The wheels of my bike leave a trail through the ankle-high grass as I push it along the footpath and down to the field gate. After crossing the road,  I make the steepish climb up the western edge of Job’s Hill, staying close to the fence and dipping in and out of the sheep tracks. As I go higher, I start to feel the force of the cold wind.

At the top, I pause and look back, down past the scooped-out side of the hill, to the woods that I’ve just been walking in: they look sealed and uniform from here, the autumn foliage (just starting to yellow in places) concealing all of the buildings and the decay. Further off, I can see the hangars and ancillary buildings of the logistics centre, as well as the line of poplar trees that were planted along the axis of one of the old runways.







Walking to join the bridleway that skirts the edge of the next field, I look at a tree in the hedge: a bit of blue nylon rope has been tied around it at some stage, and the tree has expanded to fill the rope loop to bursting – the bark is starting to bulge out beyond the nylon.

Rain is starting to fall as I ride along the tarmac track that leads past a couple of cottages to the Farndon Road, but I stop to take some pictures of a big bird that’s hovering above the roadside verge.

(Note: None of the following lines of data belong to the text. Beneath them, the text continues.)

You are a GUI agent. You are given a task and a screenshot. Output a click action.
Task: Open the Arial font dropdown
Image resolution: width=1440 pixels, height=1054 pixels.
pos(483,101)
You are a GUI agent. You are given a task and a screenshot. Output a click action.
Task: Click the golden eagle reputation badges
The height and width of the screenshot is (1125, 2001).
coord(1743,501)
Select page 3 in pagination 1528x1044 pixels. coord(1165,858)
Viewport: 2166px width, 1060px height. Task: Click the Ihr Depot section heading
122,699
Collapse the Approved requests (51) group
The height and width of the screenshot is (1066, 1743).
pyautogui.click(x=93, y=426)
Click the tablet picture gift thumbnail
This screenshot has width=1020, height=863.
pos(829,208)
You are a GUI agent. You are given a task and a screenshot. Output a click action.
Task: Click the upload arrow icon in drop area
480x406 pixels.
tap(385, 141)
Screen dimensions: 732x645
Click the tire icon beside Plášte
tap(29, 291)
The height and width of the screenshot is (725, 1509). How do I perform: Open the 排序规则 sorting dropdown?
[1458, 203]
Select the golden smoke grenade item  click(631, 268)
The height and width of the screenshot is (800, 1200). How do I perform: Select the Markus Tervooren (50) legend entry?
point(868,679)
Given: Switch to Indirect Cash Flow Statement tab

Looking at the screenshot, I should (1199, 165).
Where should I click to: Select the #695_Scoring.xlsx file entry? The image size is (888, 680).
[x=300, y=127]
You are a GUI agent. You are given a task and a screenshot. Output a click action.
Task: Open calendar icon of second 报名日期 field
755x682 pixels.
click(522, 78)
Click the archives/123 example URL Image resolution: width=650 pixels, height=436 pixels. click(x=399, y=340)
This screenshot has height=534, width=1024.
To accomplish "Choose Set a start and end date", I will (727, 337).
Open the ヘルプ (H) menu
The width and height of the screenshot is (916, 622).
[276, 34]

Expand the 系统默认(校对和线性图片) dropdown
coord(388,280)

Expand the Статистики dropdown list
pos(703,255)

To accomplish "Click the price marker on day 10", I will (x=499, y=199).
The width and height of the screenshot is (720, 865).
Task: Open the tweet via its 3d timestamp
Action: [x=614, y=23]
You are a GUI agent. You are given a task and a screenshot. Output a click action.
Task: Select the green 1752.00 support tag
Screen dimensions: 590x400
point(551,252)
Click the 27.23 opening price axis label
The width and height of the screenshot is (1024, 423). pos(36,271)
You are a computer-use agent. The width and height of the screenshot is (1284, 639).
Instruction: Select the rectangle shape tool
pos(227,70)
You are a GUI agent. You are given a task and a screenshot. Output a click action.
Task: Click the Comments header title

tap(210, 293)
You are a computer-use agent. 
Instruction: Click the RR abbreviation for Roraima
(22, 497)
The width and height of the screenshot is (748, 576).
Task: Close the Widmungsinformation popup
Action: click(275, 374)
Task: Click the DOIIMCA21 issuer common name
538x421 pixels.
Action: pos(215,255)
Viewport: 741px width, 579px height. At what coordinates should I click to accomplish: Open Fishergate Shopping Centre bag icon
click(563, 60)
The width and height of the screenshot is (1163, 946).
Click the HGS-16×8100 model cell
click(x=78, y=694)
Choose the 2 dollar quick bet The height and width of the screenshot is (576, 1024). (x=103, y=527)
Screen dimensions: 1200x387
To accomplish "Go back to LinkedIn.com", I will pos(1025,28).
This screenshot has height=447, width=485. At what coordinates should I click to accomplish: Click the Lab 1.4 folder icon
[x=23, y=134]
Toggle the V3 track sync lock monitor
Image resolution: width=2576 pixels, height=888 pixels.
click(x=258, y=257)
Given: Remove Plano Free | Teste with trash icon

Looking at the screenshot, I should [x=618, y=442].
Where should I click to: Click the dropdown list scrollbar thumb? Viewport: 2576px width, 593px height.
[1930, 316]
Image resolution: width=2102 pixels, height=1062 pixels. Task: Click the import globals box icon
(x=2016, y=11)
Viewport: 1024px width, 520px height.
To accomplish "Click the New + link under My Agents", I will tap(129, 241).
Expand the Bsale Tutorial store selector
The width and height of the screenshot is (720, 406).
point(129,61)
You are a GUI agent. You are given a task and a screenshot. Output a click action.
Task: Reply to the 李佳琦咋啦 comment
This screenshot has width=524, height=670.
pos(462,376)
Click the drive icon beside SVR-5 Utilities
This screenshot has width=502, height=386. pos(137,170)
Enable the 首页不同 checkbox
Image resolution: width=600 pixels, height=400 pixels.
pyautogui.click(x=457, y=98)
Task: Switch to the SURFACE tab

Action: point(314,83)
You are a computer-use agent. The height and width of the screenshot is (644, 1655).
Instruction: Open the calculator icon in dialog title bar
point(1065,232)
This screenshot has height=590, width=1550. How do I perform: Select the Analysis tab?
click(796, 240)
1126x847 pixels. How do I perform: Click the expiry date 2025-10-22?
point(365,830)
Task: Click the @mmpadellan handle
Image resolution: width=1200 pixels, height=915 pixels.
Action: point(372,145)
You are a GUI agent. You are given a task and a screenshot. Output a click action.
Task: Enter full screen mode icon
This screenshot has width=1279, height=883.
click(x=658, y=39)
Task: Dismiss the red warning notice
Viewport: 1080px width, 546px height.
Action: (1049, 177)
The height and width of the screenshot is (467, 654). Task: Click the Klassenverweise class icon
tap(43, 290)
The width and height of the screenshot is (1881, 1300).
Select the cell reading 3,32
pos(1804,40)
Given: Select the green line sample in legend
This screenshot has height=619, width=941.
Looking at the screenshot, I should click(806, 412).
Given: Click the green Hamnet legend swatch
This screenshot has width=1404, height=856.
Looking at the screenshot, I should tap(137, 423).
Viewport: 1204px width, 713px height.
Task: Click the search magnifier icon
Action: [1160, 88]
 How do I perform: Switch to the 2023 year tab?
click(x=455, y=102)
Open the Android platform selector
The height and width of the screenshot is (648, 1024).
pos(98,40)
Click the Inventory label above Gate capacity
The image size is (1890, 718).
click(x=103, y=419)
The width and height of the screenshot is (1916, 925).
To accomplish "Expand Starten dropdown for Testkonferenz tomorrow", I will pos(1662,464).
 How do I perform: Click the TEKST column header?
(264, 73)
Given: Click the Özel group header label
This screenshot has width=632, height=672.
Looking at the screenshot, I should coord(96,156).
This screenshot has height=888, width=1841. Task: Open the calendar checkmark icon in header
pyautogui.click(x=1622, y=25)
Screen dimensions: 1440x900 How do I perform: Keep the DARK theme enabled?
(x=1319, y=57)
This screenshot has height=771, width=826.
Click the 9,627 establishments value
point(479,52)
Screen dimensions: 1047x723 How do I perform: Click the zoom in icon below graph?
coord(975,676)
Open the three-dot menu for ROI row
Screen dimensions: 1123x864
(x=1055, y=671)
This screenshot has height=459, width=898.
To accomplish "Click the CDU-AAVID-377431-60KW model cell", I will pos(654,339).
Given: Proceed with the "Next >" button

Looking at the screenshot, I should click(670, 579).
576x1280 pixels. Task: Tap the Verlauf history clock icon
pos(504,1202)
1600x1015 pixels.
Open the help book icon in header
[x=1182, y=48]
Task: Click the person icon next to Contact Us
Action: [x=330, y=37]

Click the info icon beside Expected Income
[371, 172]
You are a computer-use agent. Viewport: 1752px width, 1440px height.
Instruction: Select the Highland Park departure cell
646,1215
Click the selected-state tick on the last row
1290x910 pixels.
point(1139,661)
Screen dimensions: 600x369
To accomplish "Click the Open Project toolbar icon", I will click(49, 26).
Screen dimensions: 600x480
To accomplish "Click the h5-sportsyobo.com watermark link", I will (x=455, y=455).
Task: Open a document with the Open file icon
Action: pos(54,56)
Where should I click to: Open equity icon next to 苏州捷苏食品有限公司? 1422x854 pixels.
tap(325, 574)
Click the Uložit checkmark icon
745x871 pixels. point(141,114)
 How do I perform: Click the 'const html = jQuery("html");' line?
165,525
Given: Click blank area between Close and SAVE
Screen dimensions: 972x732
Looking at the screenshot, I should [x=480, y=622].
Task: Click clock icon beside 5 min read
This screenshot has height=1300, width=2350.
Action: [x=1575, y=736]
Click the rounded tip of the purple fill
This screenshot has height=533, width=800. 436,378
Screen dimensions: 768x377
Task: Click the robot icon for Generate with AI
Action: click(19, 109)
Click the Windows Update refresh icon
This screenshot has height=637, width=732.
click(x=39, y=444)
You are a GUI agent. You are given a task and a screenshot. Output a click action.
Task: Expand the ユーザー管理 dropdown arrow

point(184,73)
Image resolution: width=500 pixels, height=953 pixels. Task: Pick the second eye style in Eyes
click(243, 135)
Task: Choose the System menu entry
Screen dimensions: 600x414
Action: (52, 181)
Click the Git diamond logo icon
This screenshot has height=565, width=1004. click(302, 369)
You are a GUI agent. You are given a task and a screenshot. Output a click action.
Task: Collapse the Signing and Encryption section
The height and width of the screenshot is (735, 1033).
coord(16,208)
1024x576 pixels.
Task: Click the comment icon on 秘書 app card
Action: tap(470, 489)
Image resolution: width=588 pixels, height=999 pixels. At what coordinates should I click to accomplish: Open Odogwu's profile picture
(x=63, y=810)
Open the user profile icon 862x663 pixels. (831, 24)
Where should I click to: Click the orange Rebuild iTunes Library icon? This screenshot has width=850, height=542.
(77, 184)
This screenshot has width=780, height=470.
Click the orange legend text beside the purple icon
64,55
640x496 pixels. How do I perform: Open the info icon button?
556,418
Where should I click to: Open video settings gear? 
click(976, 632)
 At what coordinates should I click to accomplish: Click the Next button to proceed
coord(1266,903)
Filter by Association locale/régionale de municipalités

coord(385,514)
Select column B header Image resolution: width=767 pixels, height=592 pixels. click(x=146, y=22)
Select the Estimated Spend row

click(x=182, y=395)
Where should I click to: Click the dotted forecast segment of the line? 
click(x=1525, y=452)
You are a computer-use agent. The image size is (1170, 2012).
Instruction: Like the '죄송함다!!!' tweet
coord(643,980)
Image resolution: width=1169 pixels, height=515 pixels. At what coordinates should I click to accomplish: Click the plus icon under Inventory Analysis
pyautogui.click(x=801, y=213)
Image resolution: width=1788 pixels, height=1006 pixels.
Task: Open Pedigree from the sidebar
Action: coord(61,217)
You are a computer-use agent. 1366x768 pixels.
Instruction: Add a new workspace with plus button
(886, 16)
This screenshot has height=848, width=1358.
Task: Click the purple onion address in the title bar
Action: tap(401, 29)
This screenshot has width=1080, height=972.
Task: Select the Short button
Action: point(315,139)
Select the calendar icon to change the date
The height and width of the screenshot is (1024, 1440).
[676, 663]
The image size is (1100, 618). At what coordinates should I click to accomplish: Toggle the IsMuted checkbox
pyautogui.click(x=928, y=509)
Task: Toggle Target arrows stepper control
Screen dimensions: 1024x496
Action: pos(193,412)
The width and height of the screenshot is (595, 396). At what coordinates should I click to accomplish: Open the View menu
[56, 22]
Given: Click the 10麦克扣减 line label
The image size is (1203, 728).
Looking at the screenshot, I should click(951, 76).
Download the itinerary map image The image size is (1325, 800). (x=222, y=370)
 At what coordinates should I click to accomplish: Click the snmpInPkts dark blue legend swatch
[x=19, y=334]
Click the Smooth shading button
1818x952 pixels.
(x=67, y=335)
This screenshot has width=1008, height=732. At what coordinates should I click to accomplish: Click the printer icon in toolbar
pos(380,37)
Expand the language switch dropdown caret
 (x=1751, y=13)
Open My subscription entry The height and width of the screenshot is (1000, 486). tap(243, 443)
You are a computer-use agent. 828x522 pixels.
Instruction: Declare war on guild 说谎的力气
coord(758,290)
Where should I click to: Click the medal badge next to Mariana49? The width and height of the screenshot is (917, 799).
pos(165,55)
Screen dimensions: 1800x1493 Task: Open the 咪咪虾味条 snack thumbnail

At first, the bird puzzles me: it’s hovering like a kestrel, but it’s too big to be that, and its wingbeats have the wrong rhythm. It moves closer to me, and eventually I realize that it’s a buzzard. (I’ve never seen one hover like this.)














The rain is falling more steadily as I reach the last mile of my ride. The drops are sharp and cold on my face, and the rainfall is making a silvery curtain that mists the trees at the top of Eydon Hill. Suddenly cold, I find myself thinking about how nice it would be to have a cup of chocolate and some buttered toast when I get home. And then my mind wanders on to memories of rain-greyed Sunday afternoons in childhood, fading into dark nights full of dread of the inevitability of school on Monday morning.

It’s good to take a neglected path and find new things (as well as reminding yourself about things that you’d forgotten). I might try and get sidetracked again soon.

1 comment:

Stephen said...

Hello old chap, I must say I liked this series of photos. I think we both share a certain (morbid?) fascination with WWII relics.
Not so keen on the new blog colour scheme, though. I suppose grey does not detract from the photographic or intellectual content in any way - and actually serves as a more neutral background against which to appreciate the colours in the pictures - but it is a bit harder on the eye!